The sequences of Sca70935, Sca71187, and Sca71207have been deposited in GenBank under the accession numbers RYDS00000000, RYDR00000000 and RYDQ00000000.
Basic Clinical Status of the Patient
On January 23, 2019, the patient was transferred to the First Affiliated Hospital of Zhejiang University after an emergency surgery in another hospital because of a rupture of the internal carotid aneurysm. In February 26, Sca70935 was isolated from the patient’s cerebrospinal fluid. The Sca71187 and Sca71207 were obtained on March 5 and March 10, respectively. The patient was treated with eight antimicrobial agents throughout their hospital stay, six antibiotics were introduced after the isolation of the first strain. The medication regime is shown in Figure 1. The patient was discharged on April 3.
Figure 1 Overview of the antibacterial regimen and strain isolation.

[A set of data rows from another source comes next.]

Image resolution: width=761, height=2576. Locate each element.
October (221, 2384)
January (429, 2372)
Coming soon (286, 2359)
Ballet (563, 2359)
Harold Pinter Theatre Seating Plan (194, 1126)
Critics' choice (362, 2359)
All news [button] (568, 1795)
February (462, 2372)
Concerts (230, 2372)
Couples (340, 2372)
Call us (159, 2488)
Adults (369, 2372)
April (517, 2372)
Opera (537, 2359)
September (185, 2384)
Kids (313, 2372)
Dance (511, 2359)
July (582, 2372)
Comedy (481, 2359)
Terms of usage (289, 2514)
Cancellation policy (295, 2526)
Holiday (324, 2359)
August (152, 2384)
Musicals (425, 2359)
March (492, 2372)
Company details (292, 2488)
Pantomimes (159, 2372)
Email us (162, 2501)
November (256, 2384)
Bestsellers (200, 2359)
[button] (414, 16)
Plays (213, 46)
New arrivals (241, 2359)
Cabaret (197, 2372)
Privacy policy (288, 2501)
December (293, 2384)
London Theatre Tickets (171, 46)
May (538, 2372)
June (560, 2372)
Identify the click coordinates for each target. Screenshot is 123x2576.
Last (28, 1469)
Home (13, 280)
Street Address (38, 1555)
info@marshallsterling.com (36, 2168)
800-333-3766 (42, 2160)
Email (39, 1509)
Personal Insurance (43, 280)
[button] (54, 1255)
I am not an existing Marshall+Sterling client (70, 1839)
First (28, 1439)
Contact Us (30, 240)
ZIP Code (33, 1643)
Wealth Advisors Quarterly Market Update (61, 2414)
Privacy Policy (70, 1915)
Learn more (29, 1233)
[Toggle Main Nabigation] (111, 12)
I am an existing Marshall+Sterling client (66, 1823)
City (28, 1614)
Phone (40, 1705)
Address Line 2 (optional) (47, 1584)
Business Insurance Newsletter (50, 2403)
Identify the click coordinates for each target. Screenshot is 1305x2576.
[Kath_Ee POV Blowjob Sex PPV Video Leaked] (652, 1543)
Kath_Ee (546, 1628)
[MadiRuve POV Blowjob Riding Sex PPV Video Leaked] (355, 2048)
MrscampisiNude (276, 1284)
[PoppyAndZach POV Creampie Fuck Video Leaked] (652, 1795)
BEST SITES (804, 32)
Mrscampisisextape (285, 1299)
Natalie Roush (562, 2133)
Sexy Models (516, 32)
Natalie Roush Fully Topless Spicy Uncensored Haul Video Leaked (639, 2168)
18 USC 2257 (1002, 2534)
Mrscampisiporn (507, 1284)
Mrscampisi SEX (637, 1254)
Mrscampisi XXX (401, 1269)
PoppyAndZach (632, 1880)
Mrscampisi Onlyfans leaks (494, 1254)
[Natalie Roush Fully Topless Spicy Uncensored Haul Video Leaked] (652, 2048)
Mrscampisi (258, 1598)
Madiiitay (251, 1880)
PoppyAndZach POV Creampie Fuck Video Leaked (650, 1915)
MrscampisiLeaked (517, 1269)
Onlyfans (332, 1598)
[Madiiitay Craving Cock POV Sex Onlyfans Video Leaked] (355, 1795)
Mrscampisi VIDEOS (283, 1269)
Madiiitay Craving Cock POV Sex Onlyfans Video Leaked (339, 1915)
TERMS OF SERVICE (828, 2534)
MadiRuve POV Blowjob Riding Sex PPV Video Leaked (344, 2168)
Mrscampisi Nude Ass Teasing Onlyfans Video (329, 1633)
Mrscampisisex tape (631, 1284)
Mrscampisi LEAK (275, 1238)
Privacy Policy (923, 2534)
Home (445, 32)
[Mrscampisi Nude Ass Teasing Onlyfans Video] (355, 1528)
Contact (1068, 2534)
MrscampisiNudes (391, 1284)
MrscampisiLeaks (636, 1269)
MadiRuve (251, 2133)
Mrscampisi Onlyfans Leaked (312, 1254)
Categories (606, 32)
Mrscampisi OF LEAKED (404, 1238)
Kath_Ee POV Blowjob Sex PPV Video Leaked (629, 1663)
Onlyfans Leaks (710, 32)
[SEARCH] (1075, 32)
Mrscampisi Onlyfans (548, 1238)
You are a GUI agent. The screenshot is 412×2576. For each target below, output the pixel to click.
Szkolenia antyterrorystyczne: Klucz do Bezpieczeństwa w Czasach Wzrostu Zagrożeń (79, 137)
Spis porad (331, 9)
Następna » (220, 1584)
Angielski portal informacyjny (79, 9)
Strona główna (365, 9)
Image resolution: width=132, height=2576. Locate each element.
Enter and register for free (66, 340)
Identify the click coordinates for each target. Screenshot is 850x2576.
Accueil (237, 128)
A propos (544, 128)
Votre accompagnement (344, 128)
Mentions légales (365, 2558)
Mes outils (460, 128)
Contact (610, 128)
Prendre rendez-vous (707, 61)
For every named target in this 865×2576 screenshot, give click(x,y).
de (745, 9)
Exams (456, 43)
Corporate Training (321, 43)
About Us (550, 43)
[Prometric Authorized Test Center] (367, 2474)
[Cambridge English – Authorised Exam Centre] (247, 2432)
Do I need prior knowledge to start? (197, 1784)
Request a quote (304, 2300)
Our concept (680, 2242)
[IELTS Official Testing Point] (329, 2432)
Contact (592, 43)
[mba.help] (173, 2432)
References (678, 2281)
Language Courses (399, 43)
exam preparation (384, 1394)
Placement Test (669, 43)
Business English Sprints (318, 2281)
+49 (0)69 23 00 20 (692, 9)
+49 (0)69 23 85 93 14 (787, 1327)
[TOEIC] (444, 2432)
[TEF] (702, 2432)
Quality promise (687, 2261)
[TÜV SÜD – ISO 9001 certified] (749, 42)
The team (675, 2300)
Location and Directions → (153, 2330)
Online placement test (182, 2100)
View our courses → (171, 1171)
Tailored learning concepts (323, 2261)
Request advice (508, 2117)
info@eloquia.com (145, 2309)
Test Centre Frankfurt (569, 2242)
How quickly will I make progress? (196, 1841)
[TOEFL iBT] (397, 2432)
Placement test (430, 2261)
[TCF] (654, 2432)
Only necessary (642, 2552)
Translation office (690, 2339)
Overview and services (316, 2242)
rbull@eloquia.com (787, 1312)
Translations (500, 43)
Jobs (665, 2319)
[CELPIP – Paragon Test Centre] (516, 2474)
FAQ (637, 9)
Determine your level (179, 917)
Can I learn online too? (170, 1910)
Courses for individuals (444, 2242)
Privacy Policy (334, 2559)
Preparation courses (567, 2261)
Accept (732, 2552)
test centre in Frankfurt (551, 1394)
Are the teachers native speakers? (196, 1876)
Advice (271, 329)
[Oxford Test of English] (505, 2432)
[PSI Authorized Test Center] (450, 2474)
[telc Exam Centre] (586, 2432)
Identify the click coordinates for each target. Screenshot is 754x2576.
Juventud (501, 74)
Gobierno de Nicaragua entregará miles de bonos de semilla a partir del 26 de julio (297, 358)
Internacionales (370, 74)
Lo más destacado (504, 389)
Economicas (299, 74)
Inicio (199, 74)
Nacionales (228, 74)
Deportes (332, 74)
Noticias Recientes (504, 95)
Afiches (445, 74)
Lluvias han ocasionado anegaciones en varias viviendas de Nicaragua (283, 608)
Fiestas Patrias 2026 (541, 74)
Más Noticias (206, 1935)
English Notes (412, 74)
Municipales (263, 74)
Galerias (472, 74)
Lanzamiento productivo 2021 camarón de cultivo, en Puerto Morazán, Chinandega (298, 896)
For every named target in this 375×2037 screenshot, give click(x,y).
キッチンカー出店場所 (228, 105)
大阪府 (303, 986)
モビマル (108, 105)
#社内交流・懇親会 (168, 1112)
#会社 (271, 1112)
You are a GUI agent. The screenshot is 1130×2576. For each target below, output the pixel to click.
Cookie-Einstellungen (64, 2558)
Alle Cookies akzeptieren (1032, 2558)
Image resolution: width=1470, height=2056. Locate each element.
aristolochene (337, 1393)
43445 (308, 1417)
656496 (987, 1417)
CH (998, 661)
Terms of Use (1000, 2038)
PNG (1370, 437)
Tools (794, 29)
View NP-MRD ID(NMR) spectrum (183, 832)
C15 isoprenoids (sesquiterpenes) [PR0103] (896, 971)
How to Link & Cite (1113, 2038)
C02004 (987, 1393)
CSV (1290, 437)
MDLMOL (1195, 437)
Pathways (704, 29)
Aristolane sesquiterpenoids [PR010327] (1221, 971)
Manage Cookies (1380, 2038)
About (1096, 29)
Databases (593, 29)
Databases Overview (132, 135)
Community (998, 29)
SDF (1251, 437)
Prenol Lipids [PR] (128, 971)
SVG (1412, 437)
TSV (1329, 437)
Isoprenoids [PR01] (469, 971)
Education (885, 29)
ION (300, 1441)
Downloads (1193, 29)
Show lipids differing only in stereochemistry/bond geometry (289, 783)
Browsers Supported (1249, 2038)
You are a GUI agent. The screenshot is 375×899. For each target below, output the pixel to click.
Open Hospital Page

Antimicrobial Susceptibility Profiling
The three isolates were resistant to oxacillin, penicillin G, erythromycin, clindamycin, levofloxacin, moxifloxacin, ciprofloxacin, and linezolid, but were sensitive to sulfamethoxazole, tigecycline, tetracycline, nitrofurantoin, vancomycin, and teicoplanin. Strain Sca70935 was resistant to gentamicin and quinupristin/dalfopristin but sensitive to rifampicin, while strains Sca71187 and Sca71207 were sensitive to gentamicin, intermediate to quinupristin/dalofopine, and resistant to rifampicin. The drug susceptibility data for the three isolates are shown in Table 1.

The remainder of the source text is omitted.